O ofício desprovido de subterfúgios que o presidente da ENBPar, controladora da Eletronuclear, Marlos Costa de Andrade, enviou ao alto escalão do governo de Luiz Inácio Lula da Silva deixa claro que a manobra salvará apenas o resultado de 2025. Aos ministros da Fazenda, Fernando Haddad, de Minas e Energia, Alexandre Silveira, do Planejamento, Simone Tebet, e da Gestão e da Inovação, Esther Dweck, o executivo foi bem direto ao comentar que nem mesmo os R$ 2,4 bilhões do acordo entre a União e a Axia (antiga Eletrobras) serão suficientes para resolver a situação de maneira definitiva.
Vale relembrar que a ministra Esther Dweck mostrou-se contrariada com o tratamento crítico dado pela imprensa ao resultado negativo das estatais em 2024, de cerca de R$ 8 bilhões, e declarou que déficit “não é rombo”. Compreende-se, nesse contexto, o esforço da direção da Eletronuclear em registrar um resultado positivo para 2025 que não existe.
O balanço da empresa indica que até 30 de setembro o prejuízo acumulado ao longo do tempo é de R$ 3,53 bilhões. Os resultados operacionais e financeiros deste ano estão ali detalhados, como o prejuízo de R$ 66,4 milhões de janeiro a setembro, por exemplo, incomparável ao lucro de R$ 874 milhões registrado no mesmo período de 2024. Custa a entender o sentido de mascarar o resultado do ano. Uma explicação plausível, mas não aceitável, é o desgaste de imagem num momento em que a crise avassaladora dos Correios deixa patente a ineficiência estatal.
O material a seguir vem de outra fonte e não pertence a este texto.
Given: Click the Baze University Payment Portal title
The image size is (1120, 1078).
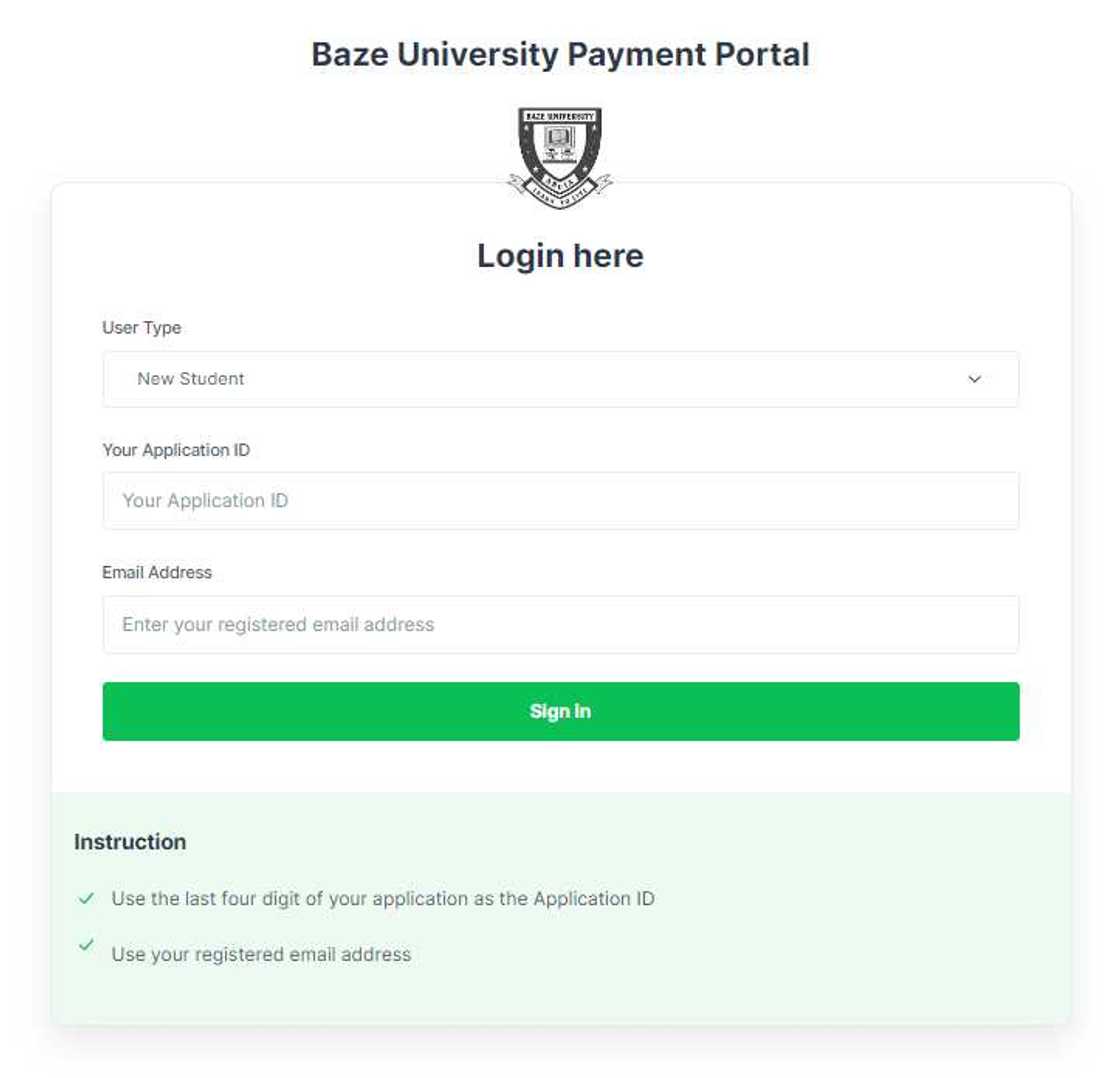Looking at the screenshot, I should (x=560, y=54).
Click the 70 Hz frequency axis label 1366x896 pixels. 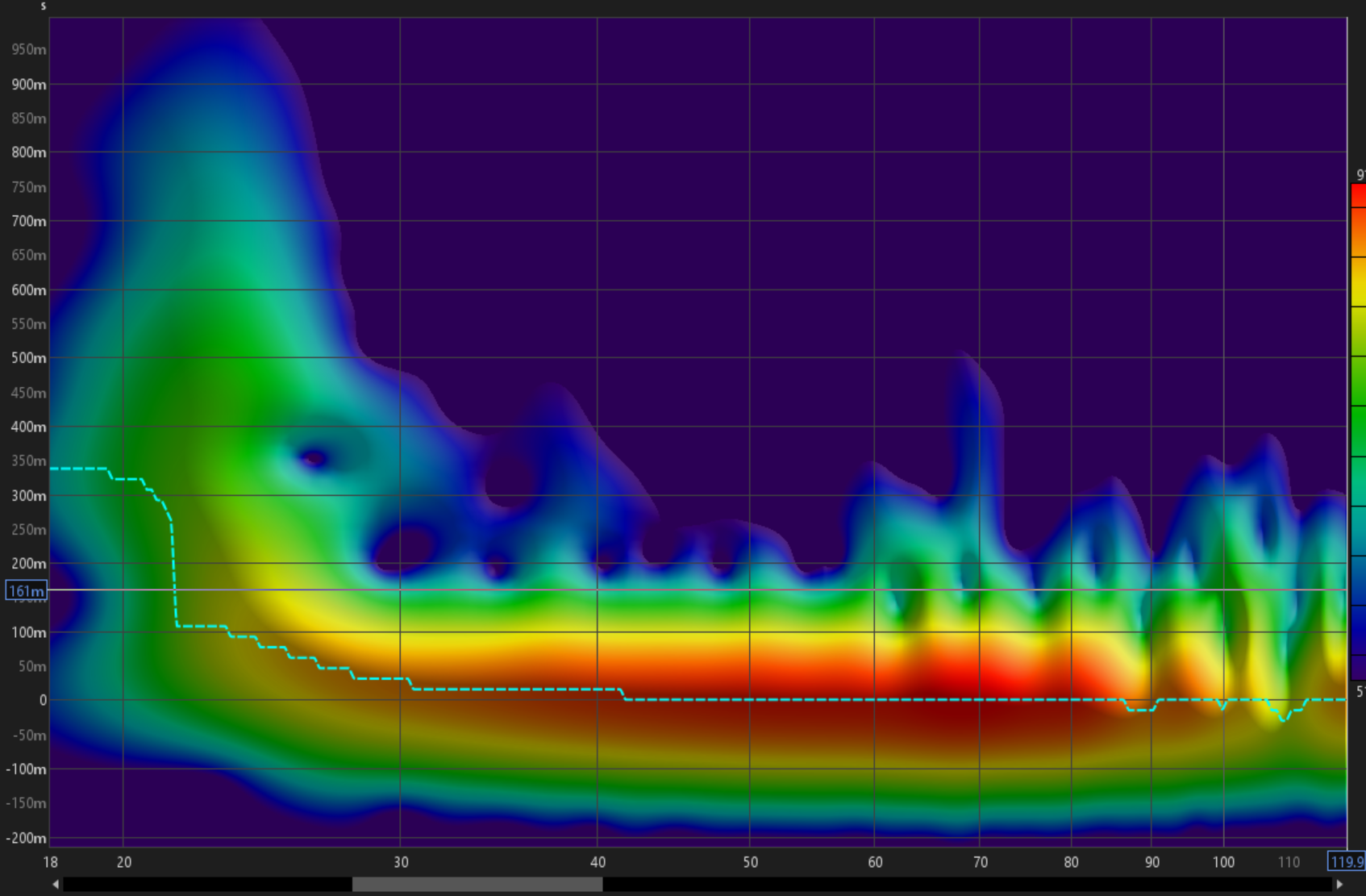point(981,862)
É curiosa, para não dizer danosa, a forma do governo Lula de lidar com problemas concretos como esses, que exigem soluções estruturais, e não remendos. Ao negociar com a União, a Axia deu três assentos de seu Conselho de Administração e, em troca, saiu da Eletronuclear. Livrou-se de um grande problema e concedeu a Lula as vagas de conselheiros que ele buscava, mas, na prática, a União não terá o poder de comando que pleiteava na ex-estatal.
A Eletronuclear pede uma definição para a obra de Angra 3, paralisada há uma década, e deixa claro que sem essa decisão a situação da estatal fica “cada vez mais irreversível”. Concluir ou enterrar de vez a obra, mostram estudos, terá o mesmo custo, em torno de R$ 20 bilhões. Mas, até agora, o único aceno do governo aponta para o caminho de empurrar a crise com a barriga.